Diagnosis of CDAD is based on both clinical and laboratory findings. The customary way to make the diagnosis is to recover a toxigenic strain of CD through microbiologic culture or to detect one or both of the known CD toxins, A and B, in stool samples. The stool toxin studies include a commercial tissue culture cytotoxin assay for toxin B or an enzyme immunoassay (EIA) for one or both of the toxins. In a highly probable clinical case with severe disease or fragile clinical picture, it is often advisable to initiate prompt empiric treatment before stool test results are back or even in the face of negative laboratory tests for the toxins. Colonoscopy should be considered in patients in whom the diagnosis is not obvious, after initial screening, when there are extraintestinal complications, and in those not responding to empiric treatment (37).
Treatment
Prompt diagnosis and treatment are important to successful management of CDAD (Table 112.5). Cessation of causative antibiotic use if possible and initiation of either oral metronidazole (most consider first-line therapy) or oral vancomycin for 10 days is the standard practice in treating symptomatic patients (38,39,40). Vancomycin may be slightly more effective than metronidazole but its widespread use could promote the development of vancomycin resistance in the hospital setting, especially among Enterococcus spp.

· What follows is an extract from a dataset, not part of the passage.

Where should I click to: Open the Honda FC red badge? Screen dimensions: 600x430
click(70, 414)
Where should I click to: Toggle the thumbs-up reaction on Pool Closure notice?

Both metronidazole and vancomycin are used in the treatment of recurrent CD diarrhea. Independent predictors of a second recurrence are age and duration of hospitalization after the first recurrence (41). Strategies for treating recurrent CD diarrhea or colitis include repeating antibiotics either with metronidazole or vancomycin, with tapering of the antibiotic dose after a 10-day standard and administering the drug for 2 months or longer; use of probiotics such as Saccharomyces boulardii along with high-dose (500 mg four times a day) vancomycin; and use of intravenous immunoglobulin (IVIG) (42). When Saccharomyces was used in one study, the risk of recurrence was reduced by 50% (43).
If more than one recurrence occurs, various drugs may be used for prolonged therapy including vancomycin, rifaximin, and Saccharomyces. Other microbiologic approaches that may be useful include the restoration of normal colonic flora by fecal enema or by nasogastric tube administration (42). Surgical management of CDAD is done after failure of medical therapy or if life-threatening complications occur, including colonic perforation, peritonitis, or bowel infarction.

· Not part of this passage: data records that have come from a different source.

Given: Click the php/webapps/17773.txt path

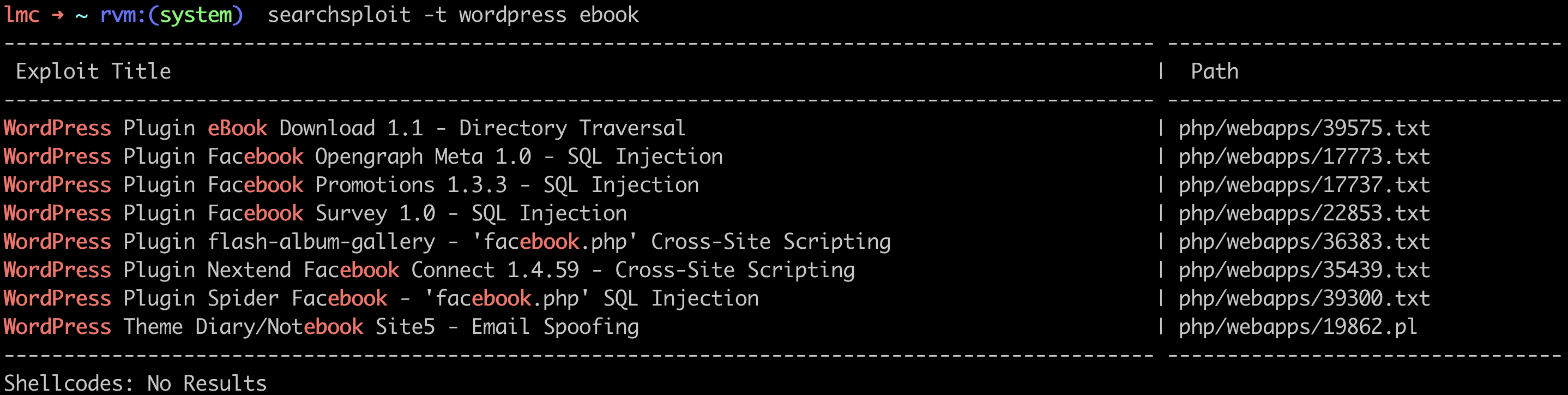Looking at the screenshot, I should 1304,157.
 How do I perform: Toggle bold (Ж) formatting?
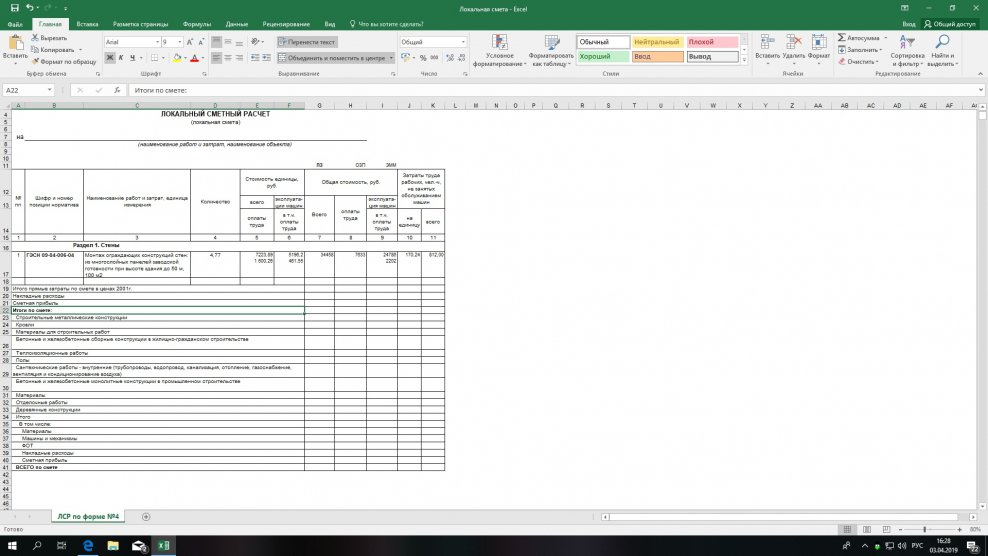click(109, 58)
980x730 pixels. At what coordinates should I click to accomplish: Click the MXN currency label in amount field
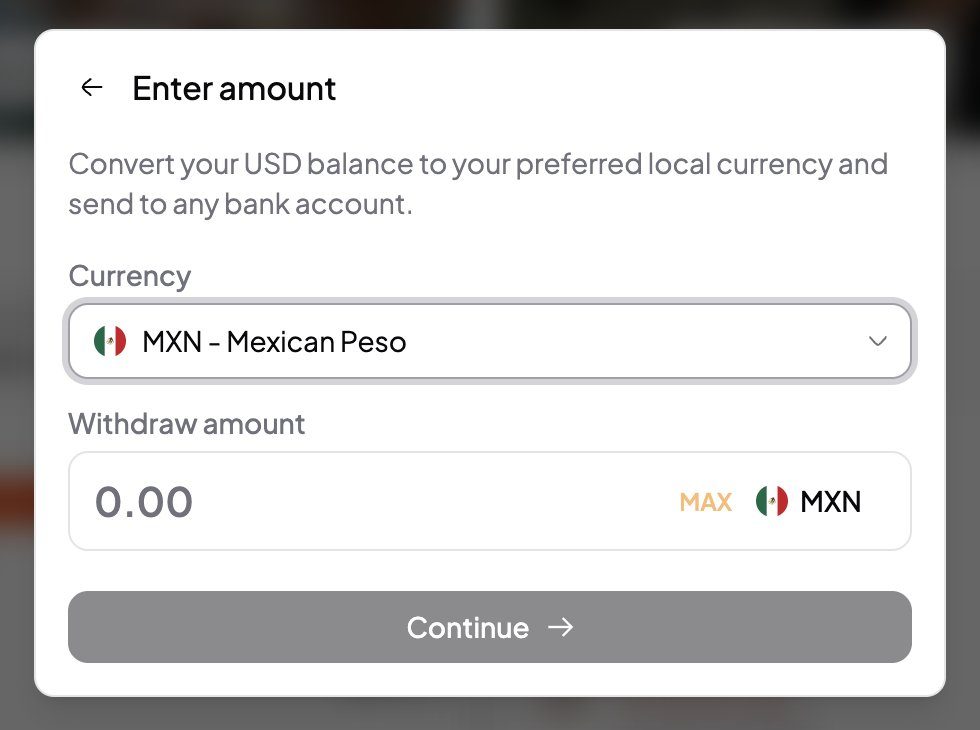coord(831,502)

Diarrhea Epidemics in the Hospital
Early identification and controlling the spread of rare hospital epidemics of enteric disease are the keys to successful management. Universal protocols of isolation and personal hygiene measures play an important role. Cohorting subjects by putting infected persons in contiguous areas away from uninfected persons and using dedicated hospital personnel for their care is an important strategy. Judicious use of antibiotics in the hospital and prompt discontinuation of possible inciting drugs also can be helpful. Agents showing potential for epidemics in hospitals are C. difficile, Salmonella spp, Shigella, Campylobacter, Vibrio, Aeromonas, Yersinia, noroviruses, and rotavirus. Early therapy of treatable enteric pathogens should occur (Table 112.5). Health care worker and patient education regarding various personal hygiene and isolation procedures could help in stopping the spread within the institution.

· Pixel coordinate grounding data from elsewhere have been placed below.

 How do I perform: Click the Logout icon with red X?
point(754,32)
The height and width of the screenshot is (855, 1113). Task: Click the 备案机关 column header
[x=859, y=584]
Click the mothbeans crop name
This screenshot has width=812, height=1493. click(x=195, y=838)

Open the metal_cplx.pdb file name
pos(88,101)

Prevention of Diarrhea in the Hospital
Appropriate use of antibiotics in hospitalized patients, along with use of the narrowest-spectrum antibiotics safely possible to minimize the disruption of gut flora should prevent cases of CDAD. Additionally, at least in a research setting, Saccharomyces has been used to prevent CDAD (44). Enteric isolation practices for patients with known enteric infection in the hospital will help prevent the spread of diarrhea and lower its incidence. Effective and widespread hand washing with soap and water—note that alcohol-based hand cleaners are not effective against C. difficile—by patients and health care workers, using disposable thermometers for recording temperature, and meticulous environmental cleaning with chlorine-based bleach products in clinical settings where C. difficile-infected patients have been housed are proven to prevent spread of infections in the hospital (45,46,47).